--- TASK OBJECTIVE ---
Rewrite every item below with "screenshot" replaced by "screen capture" and everything else left unchanged.
** Start of MATERIALS PROVIDED **
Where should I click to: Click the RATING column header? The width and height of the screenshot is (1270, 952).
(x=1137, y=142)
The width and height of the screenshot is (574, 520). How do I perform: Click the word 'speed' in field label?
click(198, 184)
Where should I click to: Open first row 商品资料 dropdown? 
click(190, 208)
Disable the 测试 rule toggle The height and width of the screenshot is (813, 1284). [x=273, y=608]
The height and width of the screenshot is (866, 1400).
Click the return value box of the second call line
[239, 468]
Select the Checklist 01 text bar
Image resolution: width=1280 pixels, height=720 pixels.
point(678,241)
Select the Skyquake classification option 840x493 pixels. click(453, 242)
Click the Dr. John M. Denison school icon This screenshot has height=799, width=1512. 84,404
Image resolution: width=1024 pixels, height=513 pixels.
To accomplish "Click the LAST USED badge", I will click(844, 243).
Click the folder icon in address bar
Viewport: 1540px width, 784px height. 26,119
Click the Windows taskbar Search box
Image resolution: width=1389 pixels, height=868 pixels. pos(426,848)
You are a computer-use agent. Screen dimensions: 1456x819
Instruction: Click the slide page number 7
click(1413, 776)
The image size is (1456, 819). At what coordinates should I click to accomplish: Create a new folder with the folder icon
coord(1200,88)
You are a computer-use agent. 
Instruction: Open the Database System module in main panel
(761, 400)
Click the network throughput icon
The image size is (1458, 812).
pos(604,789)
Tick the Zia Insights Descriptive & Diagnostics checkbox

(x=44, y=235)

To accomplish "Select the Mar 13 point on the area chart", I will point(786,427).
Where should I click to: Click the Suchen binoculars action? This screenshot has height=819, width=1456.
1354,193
** End of MATERIALS PROVIDED **
--- FINAL RESULT ---
Where should I click to: Click the RATING column header? The width and height of the screen capture is (1270, 952).
(x=1137, y=142)
The width and height of the screen capture is (574, 520). How do I perform: Click the word 'speed' in field label?
click(198, 184)
Where should I click to: Open first row 商品资料 dropdown? 
click(190, 208)
Disable the 测试 rule toggle The height and width of the screen capture is (813, 1284). [x=273, y=608]
The height and width of the screen capture is (866, 1400).
Click the return value box of the second call line
[239, 468]
Select the Checklist 01 text bar
Image resolution: width=1280 pixels, height=720 pixels.
point(678,241)
Select the Skyquake classification option 840x493 pixels. click(453, 242)
Click the Dr. John M. Denison school icon This screen capture has height=799, width=1512. 84,404
Image resolution: width=1024 pixels, height=513 pixels.
To accomplish "Click the LAST USED badge", I will click(844, 243).
Click the folder icon in address bar
Viewport: 1540px width, 784px height. 26,119
Click the Windows taskbar Search box
Image resolution: width=1389 pixels, height=868 pixels. pos(426,848)
You are a computer-use agent. Screen dimensions: 1456x819
Instruction: Click the slide page number 7
click(1413, 776)
The image size is (1456, 819). At what coordinates should I click to accomplish: Create a new folder with the folder icon
coord(1200,88)
You are a computer-use agent. 
Instruction: Open the Database System module in main panel
(761, 400)
Click the network throughput icon
The image size is (1458, 812).
pos(604,789)
Tick the Zia Insights Descriptive & Diagnostics checkbox

(x=44, y=235)

To accomplish "Select the Mar 13 point on the area chart", I will point(786,427).
Where should I click to: Click the Suchen binoculars action? This screen capture has height=819, width=1456.
1354,193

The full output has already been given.